Exercise directions :: Please restate every record below word for word.
::::::
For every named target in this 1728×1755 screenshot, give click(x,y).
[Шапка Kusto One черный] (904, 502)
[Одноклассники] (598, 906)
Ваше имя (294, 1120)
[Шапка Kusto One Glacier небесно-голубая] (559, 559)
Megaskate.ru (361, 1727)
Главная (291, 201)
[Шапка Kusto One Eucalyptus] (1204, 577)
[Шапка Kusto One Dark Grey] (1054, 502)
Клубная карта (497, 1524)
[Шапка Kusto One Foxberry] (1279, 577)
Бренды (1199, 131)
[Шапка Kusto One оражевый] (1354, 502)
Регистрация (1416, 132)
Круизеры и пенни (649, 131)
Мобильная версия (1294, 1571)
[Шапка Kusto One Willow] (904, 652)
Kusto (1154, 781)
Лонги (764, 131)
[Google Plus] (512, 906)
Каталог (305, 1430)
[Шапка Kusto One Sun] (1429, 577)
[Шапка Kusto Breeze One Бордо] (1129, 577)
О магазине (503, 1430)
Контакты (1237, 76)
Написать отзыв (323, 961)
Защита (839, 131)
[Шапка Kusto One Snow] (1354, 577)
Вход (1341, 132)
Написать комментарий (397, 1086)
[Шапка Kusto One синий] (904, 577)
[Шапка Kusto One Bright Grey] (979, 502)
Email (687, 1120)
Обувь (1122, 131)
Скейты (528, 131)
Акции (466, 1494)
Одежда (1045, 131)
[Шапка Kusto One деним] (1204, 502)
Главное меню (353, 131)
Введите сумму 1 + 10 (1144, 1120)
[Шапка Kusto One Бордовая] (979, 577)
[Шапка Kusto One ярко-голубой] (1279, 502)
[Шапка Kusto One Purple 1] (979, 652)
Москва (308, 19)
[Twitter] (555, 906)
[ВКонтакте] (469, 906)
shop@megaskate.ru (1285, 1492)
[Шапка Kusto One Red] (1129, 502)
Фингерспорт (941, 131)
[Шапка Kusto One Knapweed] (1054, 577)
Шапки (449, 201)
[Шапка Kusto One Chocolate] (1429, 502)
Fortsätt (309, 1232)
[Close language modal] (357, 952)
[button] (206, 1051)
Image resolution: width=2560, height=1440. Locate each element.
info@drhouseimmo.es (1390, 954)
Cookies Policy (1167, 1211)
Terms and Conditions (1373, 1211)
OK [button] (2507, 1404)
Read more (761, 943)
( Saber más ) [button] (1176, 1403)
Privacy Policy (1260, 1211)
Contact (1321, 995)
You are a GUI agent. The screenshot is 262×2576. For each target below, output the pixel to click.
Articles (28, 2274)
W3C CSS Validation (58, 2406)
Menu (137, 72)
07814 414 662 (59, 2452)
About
::::::
Solution ::
For every named target in this 1728×1755 screenshot, give click(x,y).
[Шапка Kusto One черный] (904, 502)
[Одноклассники] (598, 906)
Ваше имя (294, 1120)
[Шапка Kusto One Glacier небесно-голубая] (559, 559)
Megaskate.ru (361, 1727)
Главная (291, 201)
[Шапка Kusto One Eucalyptus] (1204, 577)
[Шапка Kusto One Dark Grey] (1054, 502)
Клубная карта (497, 1524)
[Шапка Kusto One Foxberry] (1279, 577)
Бренды (1199, 131)
[Шапка Kusto One оражевый] (1354, 502)
Регистрация (1416, 132)
Круизеры и пенни (649, 131)
Мобильная версия (1294, 1571)
[Шапка Kusto One Willow] (904, 652)
Kusto (1154, 781)
Лонги (764, 131)
[Google Plus] (512, 906)
Каталог (305, 1430)
[Шапка Kusto One Sun] (1429, 577)
[Шапка Kusto Breeze One Бордо] (1129, 577)
О магазине (503, 1430)
Контакты (1237, 76)
Написать отзыв (323, 961)
Защита (839, 131)
[Шапка Kusto One Snow] (1354, 577)
Вход (1341, 132)
Написать комментарий (397, 1086)
[Шапка Kusto One синий] (904, 577)
[Шапка Kusto One Bright Grey] (979, 502)
Email (687, 1120)
Обувь (1122, 131)
Скейты (528, 131)
Акции (466, 1494)
Одежда (1045, 131)
[Шапка Kusto One деним] (1204, 502)
Главное меню (353, 131)
Введите сумму 1 + 10 (1144, 1120)
[Шапка Kusto One Бордовая] (979, 577)
[Шапка Kusto One ярко-голубой] (1279, 502)
[Шапка Kusto One Purple 1] (979, 652)
Москва (308, 19)
[Twitter] (555, 906)
[ВКонтакте] (469, 906)
shop@megaskate.ru (1285, 1492)
[Шапка Kusto One Red] (1129, 502)
Фингерспорт (941, 131)
[Шапка Kusto One Knapweed] (1054, 577)
Шапки (449, 201)
[Шапка Kusto One Chocolate] (1429, 502)
Fortsätt (309, 1232)
[Close language modal] (357, 952)
[button] (206, 1051)
Image resolution: width=2560, height=1440. Locate each element.
info@drhouseimmo.es (1390, 954)
Cookies Policy (1167, 1211)
Terms and Conditions (1373, 1211)
OK [button] (2507, 1404)
Read more (761, 943)
( Saber más ) [button] (1176, 1403)
Privacy Policy (1260, 1211)
Contact (1321, 995)
You are a GUI agent. The screenshot is 262×2576. For each target below, output the pixel to click.
Articles (28, 2274)
W3C CSS Validation (58, 2406)
Menu (137, 72)
07814 414 662 (59, 2452)
About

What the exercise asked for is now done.